11 mai 1988, un nouvel appel téléphonique vient bousculer la carrière de Christian Blanc. Cette fois, Michel Rocard est au bout du fil. Il va être nommé Premier ministre et demande à son ami, alors préfet de Seine-et-Marne, de venir le voir à Matignon dès sa prise de fonction pour lui parler de la Nouvelle-Calédonie. Un nouvel événement tragique vient d’avoir lieu.

Le 22 avril 1988, un groupe d’indépendantistes a attaqué la gendarmerie de Fayaoué, sur l’île d’Ouvéa. Quatre gendarmes sont tués, une vingtaine d’entre eux sont pris en otage. Le bilan sera de 21 morts : 19 indépendantistes et 2 militaires.

La mission du dialogue

Pour ramener la paix en Nouvelle-Calédonie, Christian Blanc a une idée : constituer un groupe de médiateurs : « Réfléchissons (…) à des personnalités totalement éloignées de la politique qui puissent exprimer un moment de morale, dans cette situation. »

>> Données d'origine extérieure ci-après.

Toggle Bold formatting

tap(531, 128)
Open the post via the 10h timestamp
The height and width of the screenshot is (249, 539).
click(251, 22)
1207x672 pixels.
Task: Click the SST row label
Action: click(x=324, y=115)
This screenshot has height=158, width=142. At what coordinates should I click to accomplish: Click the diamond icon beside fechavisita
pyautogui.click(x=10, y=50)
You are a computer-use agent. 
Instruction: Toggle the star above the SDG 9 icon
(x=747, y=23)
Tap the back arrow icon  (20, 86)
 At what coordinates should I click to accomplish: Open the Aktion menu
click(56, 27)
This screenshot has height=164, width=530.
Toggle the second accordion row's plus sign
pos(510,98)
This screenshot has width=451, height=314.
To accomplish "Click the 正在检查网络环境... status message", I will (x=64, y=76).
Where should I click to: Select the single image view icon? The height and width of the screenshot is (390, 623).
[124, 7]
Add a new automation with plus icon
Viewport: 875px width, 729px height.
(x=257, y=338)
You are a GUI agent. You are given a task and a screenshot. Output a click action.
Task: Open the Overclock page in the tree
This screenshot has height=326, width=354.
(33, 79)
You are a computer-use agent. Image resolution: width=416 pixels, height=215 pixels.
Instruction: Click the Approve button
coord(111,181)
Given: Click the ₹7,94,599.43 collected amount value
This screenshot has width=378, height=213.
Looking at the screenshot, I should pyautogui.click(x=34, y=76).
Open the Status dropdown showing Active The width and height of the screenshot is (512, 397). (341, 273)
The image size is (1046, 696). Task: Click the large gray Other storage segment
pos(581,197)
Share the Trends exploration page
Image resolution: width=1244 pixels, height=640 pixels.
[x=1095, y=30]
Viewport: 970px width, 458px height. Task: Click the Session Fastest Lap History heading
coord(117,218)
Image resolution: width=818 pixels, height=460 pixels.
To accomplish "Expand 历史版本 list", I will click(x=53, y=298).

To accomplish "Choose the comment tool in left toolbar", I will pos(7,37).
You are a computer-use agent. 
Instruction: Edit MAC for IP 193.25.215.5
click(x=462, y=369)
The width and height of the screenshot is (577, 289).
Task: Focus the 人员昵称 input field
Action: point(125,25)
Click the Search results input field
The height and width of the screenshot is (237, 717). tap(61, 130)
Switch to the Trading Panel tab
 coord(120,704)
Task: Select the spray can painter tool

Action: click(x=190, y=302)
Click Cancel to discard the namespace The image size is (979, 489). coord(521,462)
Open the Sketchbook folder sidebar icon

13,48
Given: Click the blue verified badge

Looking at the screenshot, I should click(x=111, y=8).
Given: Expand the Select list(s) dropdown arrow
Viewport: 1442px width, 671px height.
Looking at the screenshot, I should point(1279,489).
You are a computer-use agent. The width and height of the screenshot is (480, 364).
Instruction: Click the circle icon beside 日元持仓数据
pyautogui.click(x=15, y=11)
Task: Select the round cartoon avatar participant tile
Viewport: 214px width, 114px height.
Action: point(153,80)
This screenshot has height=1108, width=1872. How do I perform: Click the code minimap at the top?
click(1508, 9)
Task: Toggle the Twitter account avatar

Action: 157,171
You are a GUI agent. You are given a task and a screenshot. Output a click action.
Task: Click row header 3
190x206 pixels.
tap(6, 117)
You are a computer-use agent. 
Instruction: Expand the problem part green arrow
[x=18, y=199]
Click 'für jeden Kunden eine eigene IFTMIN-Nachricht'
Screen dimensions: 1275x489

C’est sa complicité avec le nouveau Premier ministre, qu’il connaît depuis les années 60, qui lui permet cette audace. Christian Blanc, « l’agnostique silencieux »,  propose la présence de religieux dans cette mission : il n’y avait qu’à Michel Rocard, « tant notre confiance réciproque était grande que je pouvais confier une telle réflexion. Jamais je n’aurais tenu ce type de propos à quelqu’un d’autre. »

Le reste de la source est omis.